Similar to ISFJs, anything that threatens their beliefs and values causes stress.
The ISFPs crave tranquility and seclusion in their personal and work life. Any type of upheaval that interferes with their required ‘alone’ time is taxing.
If something seems to be ‘off’ with their partner, temporary mistrust or jealousy may emerge causing stress in the relationship.
Another structured personality type stressed by failure to follow rules is the ESFJ. The biggest stressor for ESFJs is change.
The slightest interruption in their systematic approach to anything causes anxiety.
As ESFJs have a strong feeling side, conflict and criticism are stressors. They worry and feel nervous if they sense their partners are unhappy and when they do not feel appreciated.
Surprisingly enough this social, frank and spontaneous personality type is stressed by conflict and criticism.
ESFPs like to see issues resolved quickly and become stressed by others who resist and prolong resolution. Narrow-mindedness is another pet peeve of ESFPs.
Feelings cause the most stress for INFJs.
They get stressed when others hurt their feelings, when they cannot connect totally with their partners and when they feel disrespected or manipulated.
INFJs are also stressed when others are ill-treated, abused or forced to compromise their beliefs and values.
This quiet reflective personality type is stressed by conflict.
For INFPs conflict arises when others make decisions based entirely on logic and not in collaboration with others’ feelings and the well-being of others.
They can become so stressed in this type of situation that they act illogically. Large social gatherings and lack of alone time also causes stress for the INFP.
This strategic, structured and ingenious personality type thrives on success and expects everyone else to be driven as well.
ENTJs are stressed by individuals who give up, who are unable to explain their thoughts, feelings and ideas and by those who do not stand up for themselves.
They get agitated when other people do not understand their position on a subject.
Disrespect stresses this fast thinking goal-oriented personality type. Patience is not one of the virtues of the ENTP.
They are stressed if directions are not followed, if tasks must be repeated and tend to overreact when obstacles, big or small, interrupt their plans.
This group of perfectionists are always stressed by feelings of inadequacy. They over think everything and always feel they missed something important or excluded an option too soon when making a decision.
They are so honest and direct that they hurt other peoples’ feelings and come across as judgmental, without even knowing it, which results in stress.
Even though INTJs are articulate in their professional endeavors, it is challenging to explain their emotions.
Any type of constraint that affects this abstract logical personality type is stressful.
Freedom is paramount. The lack of a receptive venue to share ideas, the inability of others to see their point of view and the effort it takes to convey their emotions are anxiety provoking situations for INTPs.
Structure, rules and unclear communication are other stressors.

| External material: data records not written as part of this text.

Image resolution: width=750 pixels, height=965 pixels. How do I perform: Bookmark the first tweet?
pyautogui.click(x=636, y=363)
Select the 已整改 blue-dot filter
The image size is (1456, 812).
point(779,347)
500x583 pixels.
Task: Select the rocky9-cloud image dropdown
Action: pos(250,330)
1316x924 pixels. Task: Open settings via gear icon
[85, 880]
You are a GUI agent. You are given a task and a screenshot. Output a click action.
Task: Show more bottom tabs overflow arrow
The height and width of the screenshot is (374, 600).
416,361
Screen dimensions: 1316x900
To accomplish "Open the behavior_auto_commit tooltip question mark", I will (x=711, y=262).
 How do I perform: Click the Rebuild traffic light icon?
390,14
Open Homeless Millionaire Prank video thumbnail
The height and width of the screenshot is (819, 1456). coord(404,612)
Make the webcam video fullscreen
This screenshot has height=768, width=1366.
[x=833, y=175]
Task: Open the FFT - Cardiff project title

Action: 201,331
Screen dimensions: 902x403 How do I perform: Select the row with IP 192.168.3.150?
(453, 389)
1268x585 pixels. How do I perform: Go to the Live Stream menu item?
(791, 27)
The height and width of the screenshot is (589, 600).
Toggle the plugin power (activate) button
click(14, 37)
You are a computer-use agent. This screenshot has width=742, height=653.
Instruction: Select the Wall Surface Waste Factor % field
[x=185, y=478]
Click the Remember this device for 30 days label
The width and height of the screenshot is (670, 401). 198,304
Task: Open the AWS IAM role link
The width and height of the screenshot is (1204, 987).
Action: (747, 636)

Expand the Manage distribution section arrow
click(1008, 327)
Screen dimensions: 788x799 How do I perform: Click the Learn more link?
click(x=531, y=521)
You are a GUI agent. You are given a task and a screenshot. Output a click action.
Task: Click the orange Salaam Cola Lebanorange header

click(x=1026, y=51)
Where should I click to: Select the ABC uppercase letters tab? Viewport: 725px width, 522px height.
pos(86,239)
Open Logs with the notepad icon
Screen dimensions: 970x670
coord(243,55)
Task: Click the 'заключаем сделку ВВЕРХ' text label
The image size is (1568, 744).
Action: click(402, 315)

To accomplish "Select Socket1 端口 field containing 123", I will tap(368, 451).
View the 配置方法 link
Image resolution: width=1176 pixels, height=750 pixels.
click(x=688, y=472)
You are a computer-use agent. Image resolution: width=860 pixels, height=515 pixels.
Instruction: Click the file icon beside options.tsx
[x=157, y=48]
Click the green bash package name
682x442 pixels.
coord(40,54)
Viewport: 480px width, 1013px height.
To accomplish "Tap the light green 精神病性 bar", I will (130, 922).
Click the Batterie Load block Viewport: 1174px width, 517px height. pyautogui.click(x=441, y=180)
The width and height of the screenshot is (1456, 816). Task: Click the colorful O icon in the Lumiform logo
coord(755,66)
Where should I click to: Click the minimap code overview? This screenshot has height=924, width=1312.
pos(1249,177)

This personality type loves to always have a challenge. In fact they are stressed until they find the next one!
ENFJs highly value relationships. Any sense of disloyalty, whether it is personal or professional, is stressful until it is resolved.
ENFJs have a tendency to be moody and frequently feel they are not being acknowledged for the things they do thus creating an uneasy feeling.
Similar to the ENFJ, this group of ‘go-getter’ personality types stress out when the next challenge is not right in front of them.
Other common stressors for ENFPs include routines, boredom, criticism, conflict and overloading themselves with projects/plans.
Although they value personal relationships highly, if their partner demonstrates resistance to their plans or decisions, stressful situations can arise.
Everyone is an individual with different personality traits. Some traits are inherited and some are learned. The brief descriptions of common stressors for the different personality types above are just highlights.
The response to these common stressors, among the different personality types, is individual and affected by the maturity and experience of each person.